One of the implications of Ukraine’s turn toward interceptor drones of both the fixed-wing and multirotor variety is that successful interceptions are likely to result in a damaged Shahed-136/Geran-2/Garpiya that will eventually crash into the planet’s surface at what amounts to a random location—as seen in the first two videos in this post. Should the warhead remain intact, it may detonate upon impact with the ground. The successful Russian interceptions of Ukrainian AN-196 propeller-driven fixed-wing strike drones in one of the above videos should illustrate how such dynamics can play out. Simply stated, these inexpensive approaches to air defence are best deployed in areas that the likes of the Shahed-136/Geran-2/Garpiya are expected to overfly while transiting toward their intended targets. Unless interceptor drones are equipped with a sizable high explosive warhead, successful interceptions are likely to result in a more or less intact airframe—possibly including an intact warhead—plummeting uncontrollably into the planet’s surface with what amounts to a random point of impact. While this is likely to be perfectly acceptable when the random point of impact is in an agricultural area or other sparsely populated area, this is unlikely to be the case when the random point of impact is in a residential area.

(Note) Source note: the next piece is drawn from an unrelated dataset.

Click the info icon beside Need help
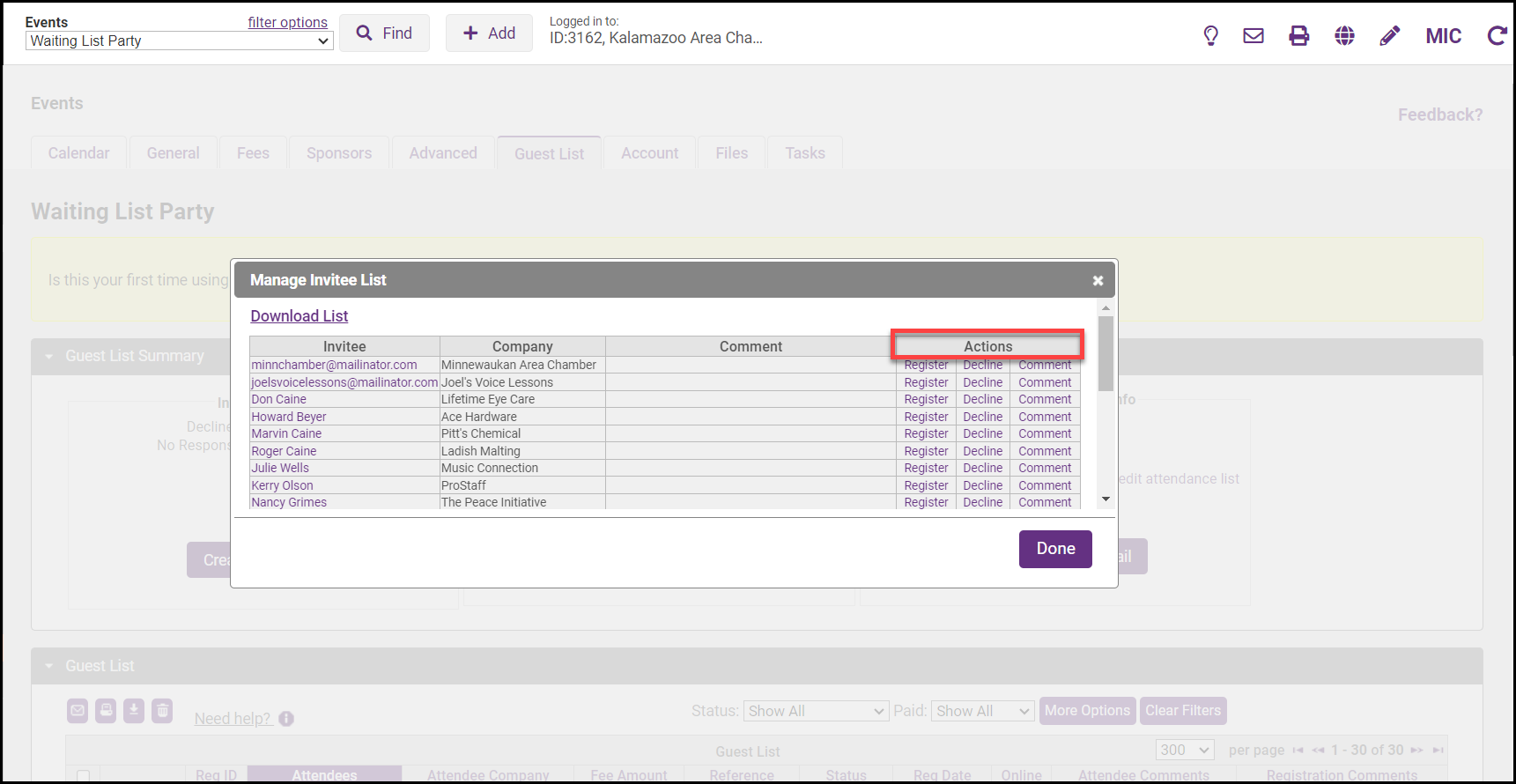(286, 719)
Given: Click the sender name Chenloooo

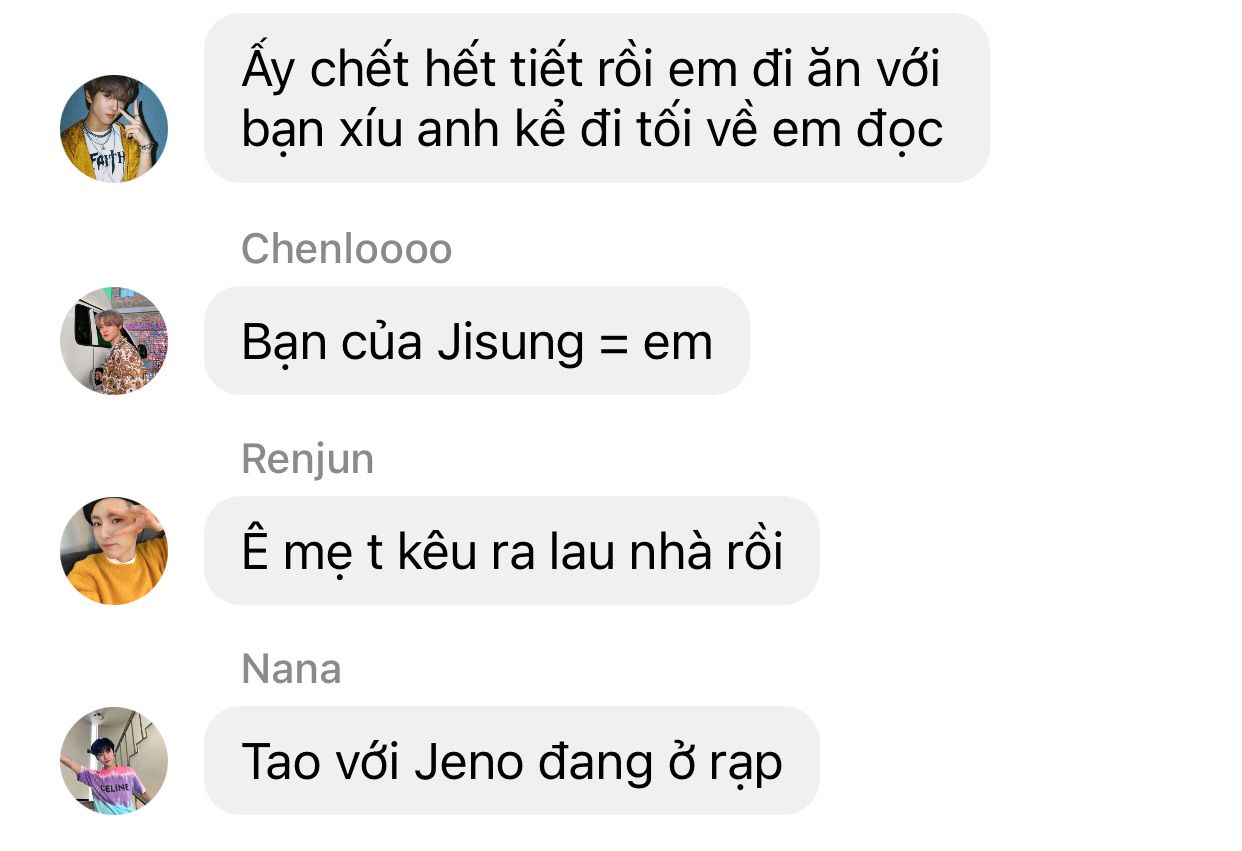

As with all areas of military technology, Ukraine and any other countries interested in interceptor drones of the fixed-wing and/or multirotor variety to counter the likes of the Shahed-136/Geran-2/Garpiya strike drone encounter tradeoffs. Different anti-aircraft capabilities and anti-aircraft munitions result in damage that varies in terms of both kind and degree. Countries that turn toward lower-cost anti-aircraft capabilities must assume the risk that strike drones and similar targets are likely to crash in a more or less intact state, possibly with an intact warhead. Given all of this, cost and availability should not be the only factors at play when determining air defence requirements and other military requirements more generally.